*** Begin section ***
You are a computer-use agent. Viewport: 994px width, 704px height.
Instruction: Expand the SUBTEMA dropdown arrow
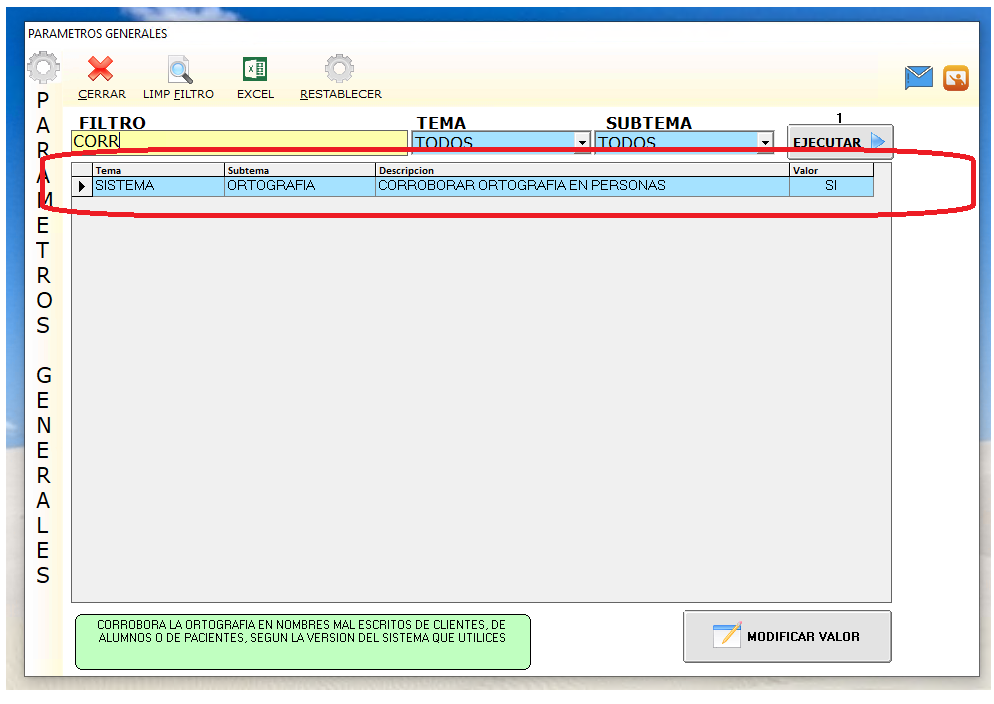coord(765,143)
*** End section ***
*** Begin section ***
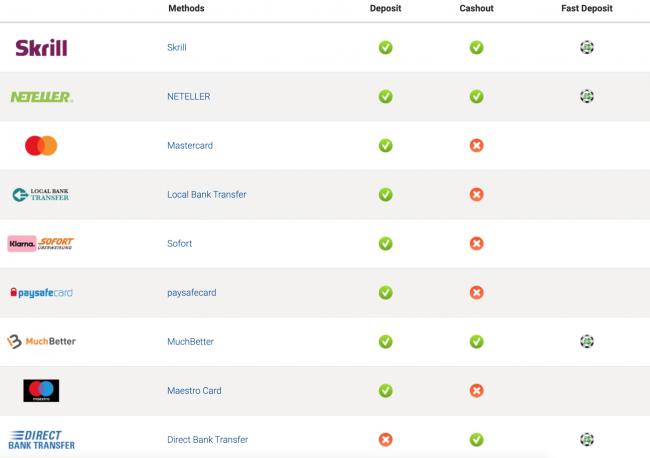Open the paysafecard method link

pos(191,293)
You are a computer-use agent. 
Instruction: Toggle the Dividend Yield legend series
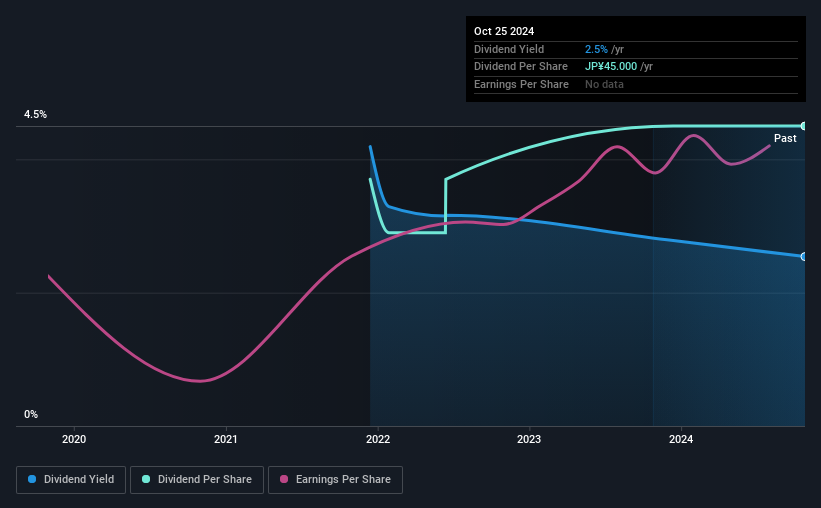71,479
*** End section ***
§ **Exercise directions**:
The required output is each line of the entries that contains the word "agent".

§ **Answer for this exercise**:
You are a computer-use agent. Viewport: 994px width, 704px height.
You are a computer-use agent. 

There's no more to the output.